--- BEGIN Listing ---

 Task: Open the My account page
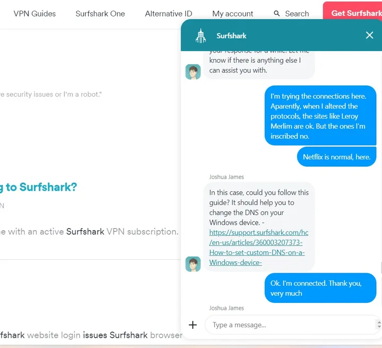[x=232, y=13]
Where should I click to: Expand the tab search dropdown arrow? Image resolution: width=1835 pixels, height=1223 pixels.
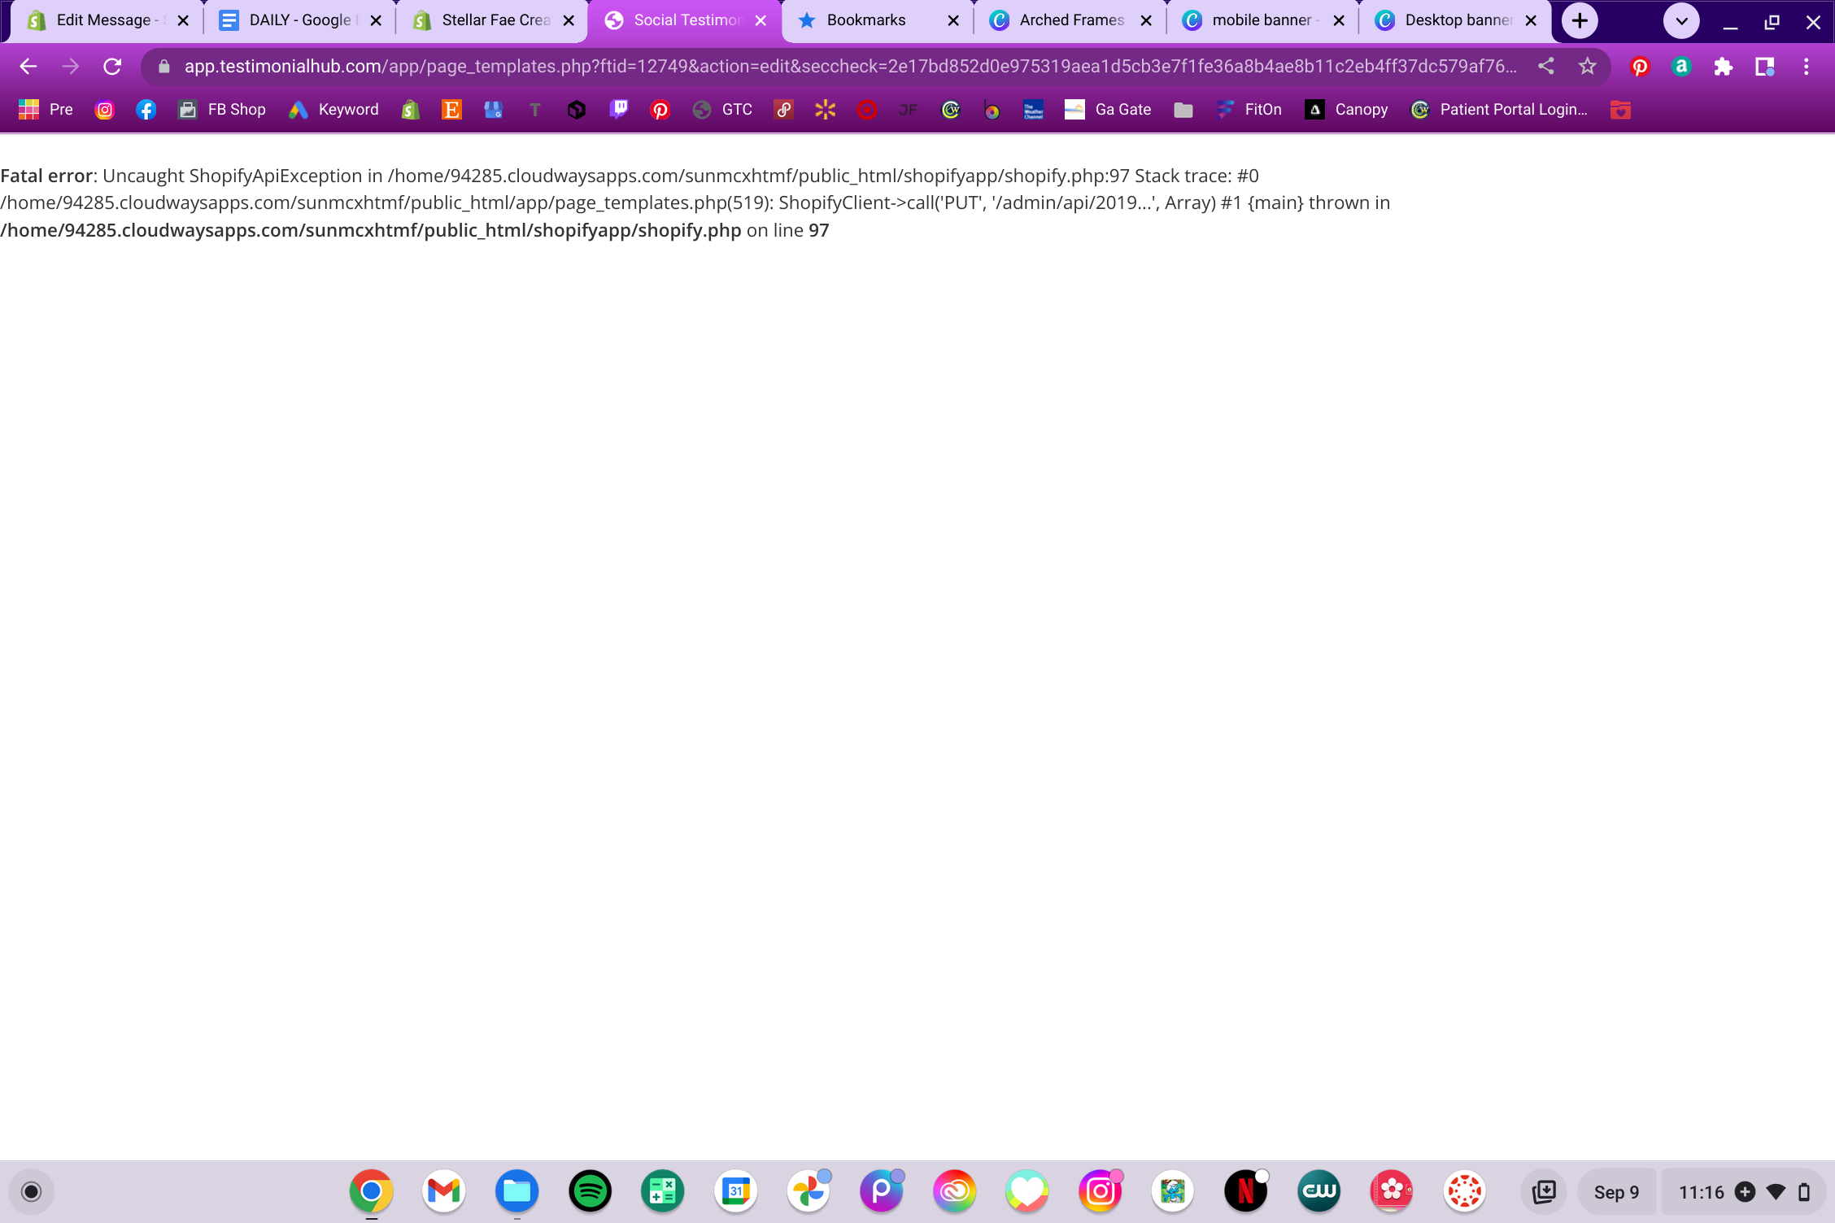click(1681, 21)
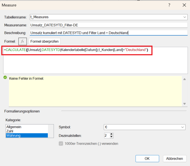The height and width of the screenshot is (166, 190).
Task: Increase Dezimalstellen with up arrow
Action: [x=111, y=134]
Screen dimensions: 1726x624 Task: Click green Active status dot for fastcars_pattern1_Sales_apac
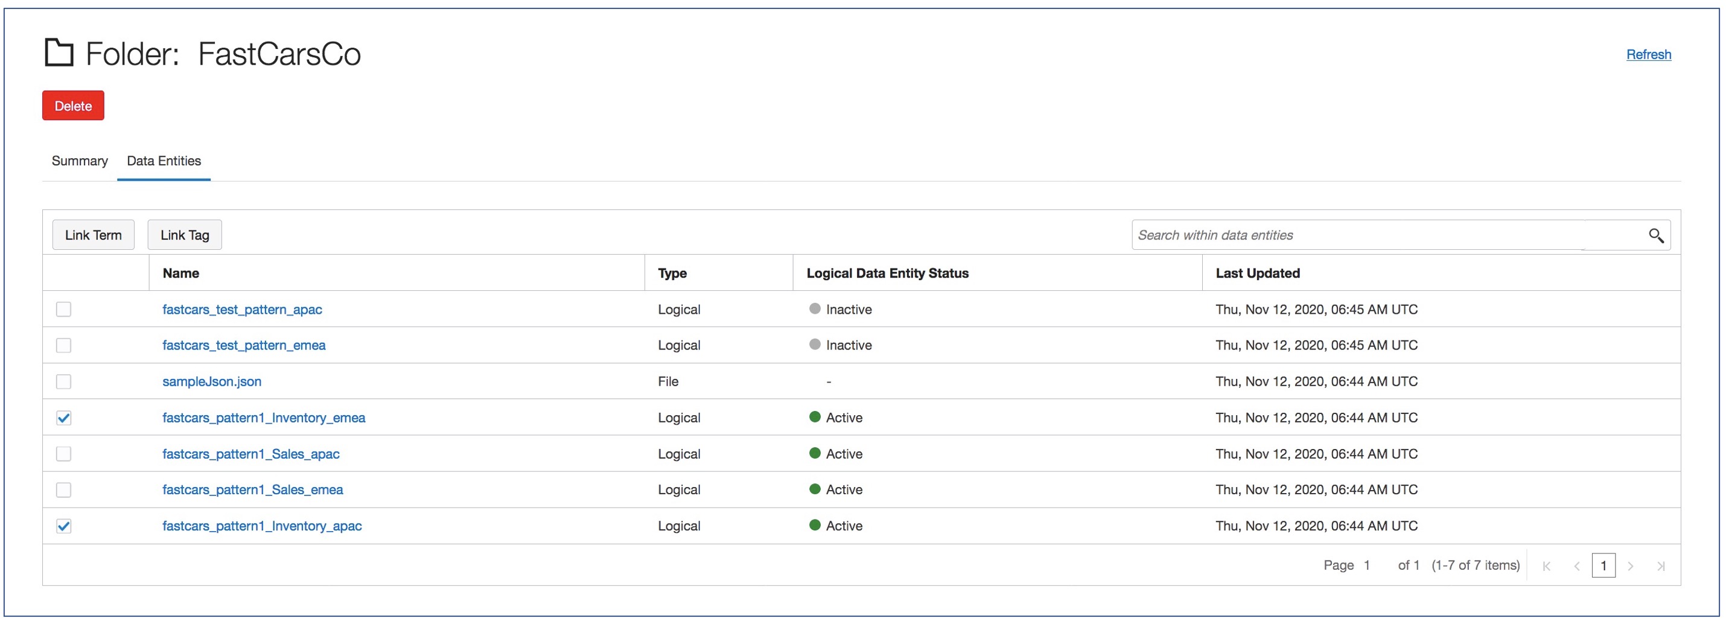(815, 453)
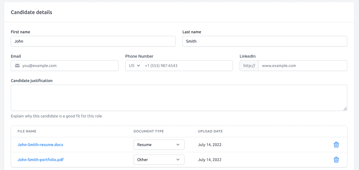Select the Email address input
This screenshot has width=359, height=170.
(69, 66)
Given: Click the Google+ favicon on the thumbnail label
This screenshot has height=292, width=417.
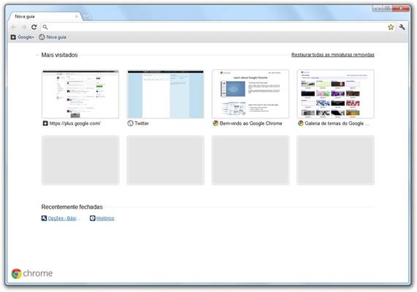Looking at the screenshot, I should [45, 123].
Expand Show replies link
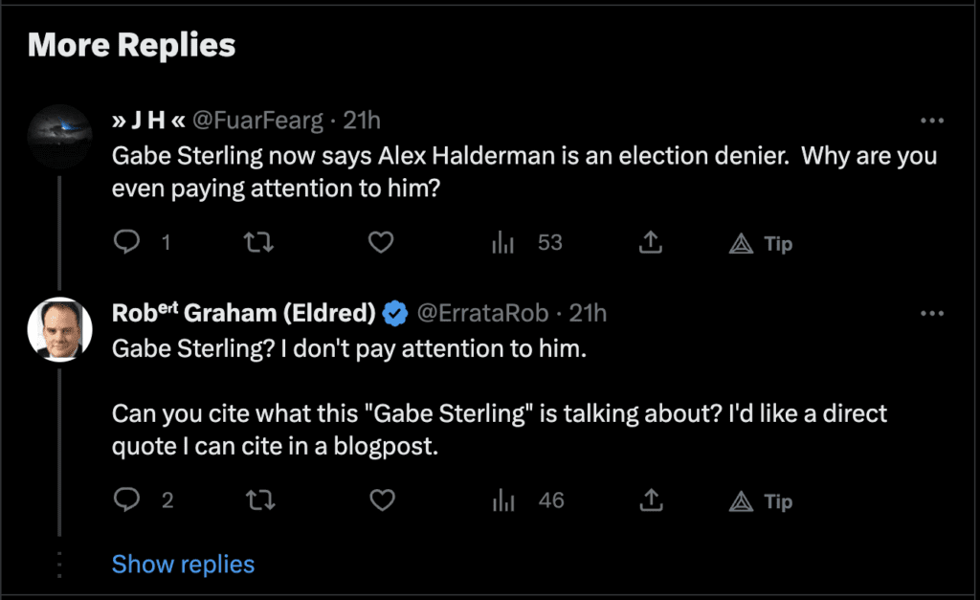The width and height of the screenshot is (980, 600). tap(183, 565)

--- END Listing ---

What needs to be done |
Can you pull every line of text from the rows above and reproduce it verbatim, leaving the pictures out?

Written solution |
 Task: Open the My account page
[x=232, y=13]
Where should I click to: Expand the tab search dropdown arrow? Image resolution: width=1835 pixels, height=1223 pixels.
click(1681, 21)
The height and width of the screenshot is (166, 190).
Task: Increase Dezimalstellen with up arrow
Action: [x=111, y=134]
Screen dimensions: 1726x624 Task: Click green Active status dot for fastcars_pattern1_Sales_apac
(815, 453)
Select the Email address input
This screenshot has width=359, height=170.
(69, 66)
Given: Click the Google+ favicon on the thumbnail label
This screenshot has height=292, width=417.
Looking at the screenshot, I should [45, 123].
Expand Show replies link
The width and height of the screenshot is (980, 600). tap(183, 565)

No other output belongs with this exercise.